Document section:
Wednesday 4 March 2009

Why take a writing class?

I don't think anyone needs to take a writing class, which is possibly the wrong sort of thing to be saying when one teaches such things. But it's the truth, and honesty is a good policy: it is possible to write, and to write well, without ever having taken a writing class in your life.

So why bother, then? First off is why anyone takes any kind of class - because it's motivation to do the work that you could do on your own, but would tend to put off if you didn't have a class to go to. For the majority of people who want to write, there is always something more immediate, more pressing, than writing. Their full-time job. Their families. Housework. Social life. For the majority of people, especially when starting off and not at the stage of publishers' deadlines, they only have to answer to themselves when it comes to their writing and getting it done.

Given information:
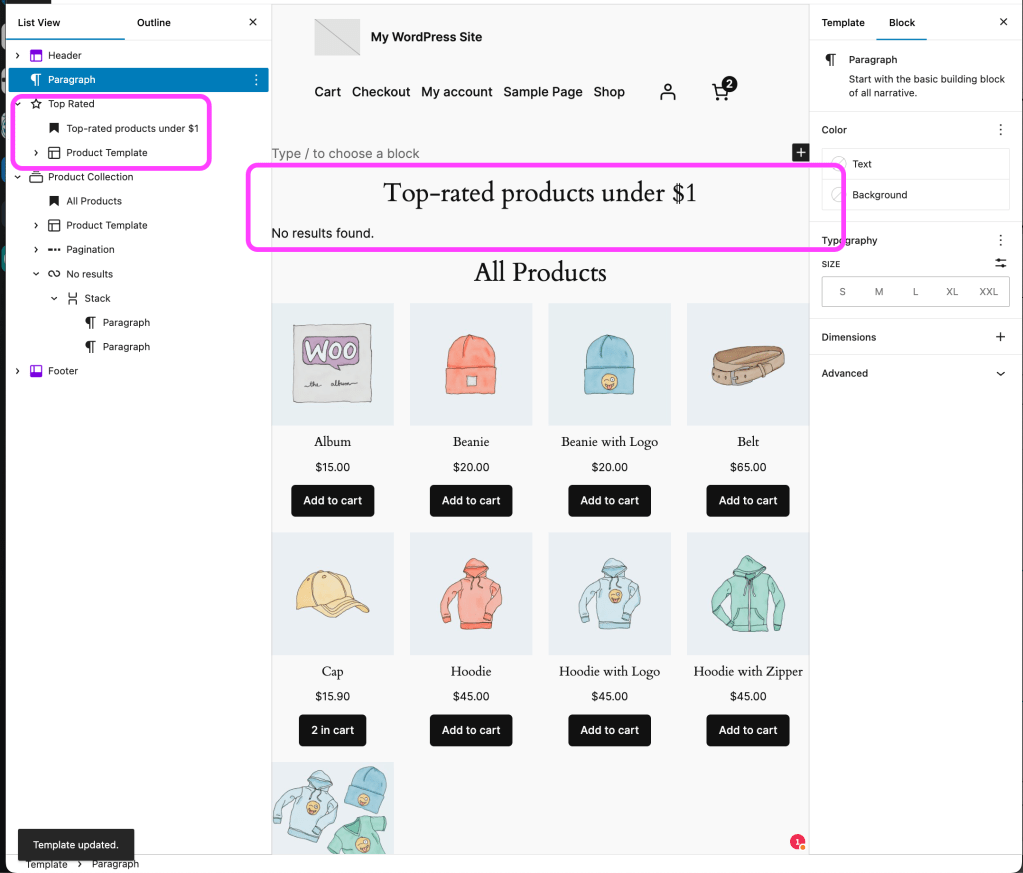Click the Stack block icon in List View
1023x873 pixels.
(71, 298)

Actions to take:
1. From the post on writing classes, list each thing it names as more immediate or pressing than writing for most people who want to write.
2. Rewrite the post on writing classes from "I don't think" to "getting it done.", changing "honesty" to "candor".

Worked answers:
1.
- Their full-time job
- Their families
- Housework
- Social life

2.
I don't think anyone needs to take a writing class, which is possibly the wrong sort of thing to be saying when one teaches such things. But it's the truth, and candor is a good policy: it is possible to write, and to write well, without ever having taken a writing class in your life.

So why bother, then? First off is why anyone takes any kind of class - because it's motivation to do the work that you could do on your own, but would tend to put off if you didn't have a class to go to. For the majority of people who want to write, there is always something more immediate, more pressing, than writing. Their full-time job. Their families. Housework. Social life. For the majority of people, especially when starting off and not at the stage of publishers' deadlines, they only have to answer to themselves when it comes to their writing and getting it done.